**Exercise instructions:** Copy the records. Keep every line exactly as it is.

**Data:**
⟨

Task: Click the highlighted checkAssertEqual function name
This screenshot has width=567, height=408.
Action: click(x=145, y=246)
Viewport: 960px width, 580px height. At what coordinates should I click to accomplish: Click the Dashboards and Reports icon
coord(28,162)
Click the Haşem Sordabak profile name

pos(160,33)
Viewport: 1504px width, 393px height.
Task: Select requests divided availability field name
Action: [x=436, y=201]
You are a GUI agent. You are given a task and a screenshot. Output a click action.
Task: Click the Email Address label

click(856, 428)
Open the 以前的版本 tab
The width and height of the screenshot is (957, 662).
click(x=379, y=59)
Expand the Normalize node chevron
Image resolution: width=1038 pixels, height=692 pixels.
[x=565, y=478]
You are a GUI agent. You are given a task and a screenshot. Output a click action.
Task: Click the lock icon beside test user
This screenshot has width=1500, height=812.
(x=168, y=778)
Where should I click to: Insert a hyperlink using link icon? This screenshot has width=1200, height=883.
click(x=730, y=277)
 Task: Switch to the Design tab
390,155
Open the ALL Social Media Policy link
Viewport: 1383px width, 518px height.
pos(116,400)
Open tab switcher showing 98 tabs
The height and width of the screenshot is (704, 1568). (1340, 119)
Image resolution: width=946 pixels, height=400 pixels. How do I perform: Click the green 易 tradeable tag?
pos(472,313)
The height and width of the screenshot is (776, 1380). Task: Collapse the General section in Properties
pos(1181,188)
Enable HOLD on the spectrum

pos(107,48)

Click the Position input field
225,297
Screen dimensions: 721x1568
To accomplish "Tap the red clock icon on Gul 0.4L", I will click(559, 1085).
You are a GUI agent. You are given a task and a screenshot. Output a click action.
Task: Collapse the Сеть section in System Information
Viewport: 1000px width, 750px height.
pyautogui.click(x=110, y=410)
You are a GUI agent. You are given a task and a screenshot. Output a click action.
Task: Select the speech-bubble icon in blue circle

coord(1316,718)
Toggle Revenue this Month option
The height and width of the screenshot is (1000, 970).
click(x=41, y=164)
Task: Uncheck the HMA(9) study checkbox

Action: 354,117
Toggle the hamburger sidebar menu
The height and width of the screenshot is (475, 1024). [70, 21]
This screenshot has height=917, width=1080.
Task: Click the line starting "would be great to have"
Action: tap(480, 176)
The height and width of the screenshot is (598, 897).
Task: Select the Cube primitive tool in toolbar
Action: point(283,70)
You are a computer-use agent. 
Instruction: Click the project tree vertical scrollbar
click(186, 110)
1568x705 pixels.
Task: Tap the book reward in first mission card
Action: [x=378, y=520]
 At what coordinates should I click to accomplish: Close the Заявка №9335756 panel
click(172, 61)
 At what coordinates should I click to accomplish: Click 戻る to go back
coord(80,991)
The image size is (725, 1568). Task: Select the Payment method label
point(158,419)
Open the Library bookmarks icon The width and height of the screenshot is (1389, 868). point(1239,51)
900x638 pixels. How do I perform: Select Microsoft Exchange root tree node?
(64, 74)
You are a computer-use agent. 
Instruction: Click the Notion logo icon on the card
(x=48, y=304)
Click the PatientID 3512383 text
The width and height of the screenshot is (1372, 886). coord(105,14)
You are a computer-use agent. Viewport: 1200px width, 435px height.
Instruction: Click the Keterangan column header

⟩

**Task output:**
Task: Click the highlighted checkAssertEqual function name
This screenshot has width=567, height=408.
Action: click(x=145, y=246)
Viewport: 960px width, 580px height. At what coordinates should I click to accomplish: Click the Dashboards and Reports icon
coord(28,162)
Click the Haşem Sordabak profile name

pos(160,33)
Viewport: 1504px width, 393px height.
Task: Select requests divided availability field name
Action: [x=436, y=201]
You are a GUI agent. You are given a task and a screenshot. Output a click action.
Task: Click the Email Address label

click(856, 428)
Open the 以前的版本 tab
The width and height of the screenshot is (957, 662).
click(x=379, y=59)
Expand the Normalize node chevron
Image resolution: width=1038 pixels, height=692 pixels.
[x=565, y=478]
You are a GUI agent. You are given a task and a screenshot. Output a click action.
Task: Click the lock icon beside test user
This screenshot has width=1500, height=812.
(x=168, y=778)
Where should I click to: Insert a hyperlink using link icon? This screenshot has width=1200, height=883.
click(x=730, y=277)
 Task: Switch to the Design tab
390,155
Open the ALL Social Media Policy link
Viewport: 1383px width, 518px height.
pos(116,400)
Open tab switcher showing 98 tabs
The height and width of the screenshot is (704, 1568). (1340, 119)
Image resolution: width=946 pixels, height=400 pixels. How do I perform: Click the green 易 tradeable tag?
pos(472,313)
The height and width of the screenshot is (776, 1380). Task: Collapse the General section in Properties
pos(1181,188)
Enable HOLD on the spectrum

pos(107,48)

Click the Position input field
225,297
Screen dimensions: 721x1568
To accomplish "Tap the red clock icon on Gul 0.4L", I will click(559, 1085).
You are a GUI agent. You are given a task and a screenshot. Output a click action.
Task: Collapse the Сеть section in System Information
Viewport: 1000px width, 750px height.
pyautogui.click(x=110, y=410)
You are a GUI agent. You are given a task and a screenshot. Output a click action.
Task: Select the speech-bubble icon in blue circle

coord(1316,718)
Toggle Revenue this Month option
The height and width of the screenshot is (1000, 970).
click(x=41, y=164)
Task: Uncheck the HMA(9) study checkbox

Action: 354,117
Toggle the hamburger sidebar menu
The height and width of the screenshot is (475, 1024). [70, 21]
This screenshot has height=917, width=1080.
Task: Click the line starting "would be great to have"
Action: tap(480, 176)
The height and width of the screenshot is (598, 897).
Task: Select the Cube primitive tool in toolbar
Action: point(283,70)
You are a computer-use agent. 
Instruction: Click the project tree vertical scrollbar
click(186, 110)
1568x705 pixels.
Task: Tap the book reward in first mission card
Action: [x=378, y=520]
 At what coordinates should I click to accomplish: Close the Заявка №9335756 panel
click(172, 61)
 At what coordinates should I click to accomplish: Click 戻る to go back
coord(80,991)
The image size is (725, 1568). Task: Select the Payment method label
point(158,419)
Open the Library bookmarks icon The width and height of the screenshot is (1389, 868). point(1239,51)
900x638 pixels. How do I perform: Select Microsoft Exchange root tree node?
(64, 74)
You are a computer-use agent. 
Instruction: Click the Notion logo icon on the card
(x=48, y=304)
Click the PatientID 3512383 text
The width and height of the screenshot is (1372, 886). coord(105,14)
You are a computer-use agent. Viewport: 1200px width, 435px height.
Instruction: Click the Keterangan column header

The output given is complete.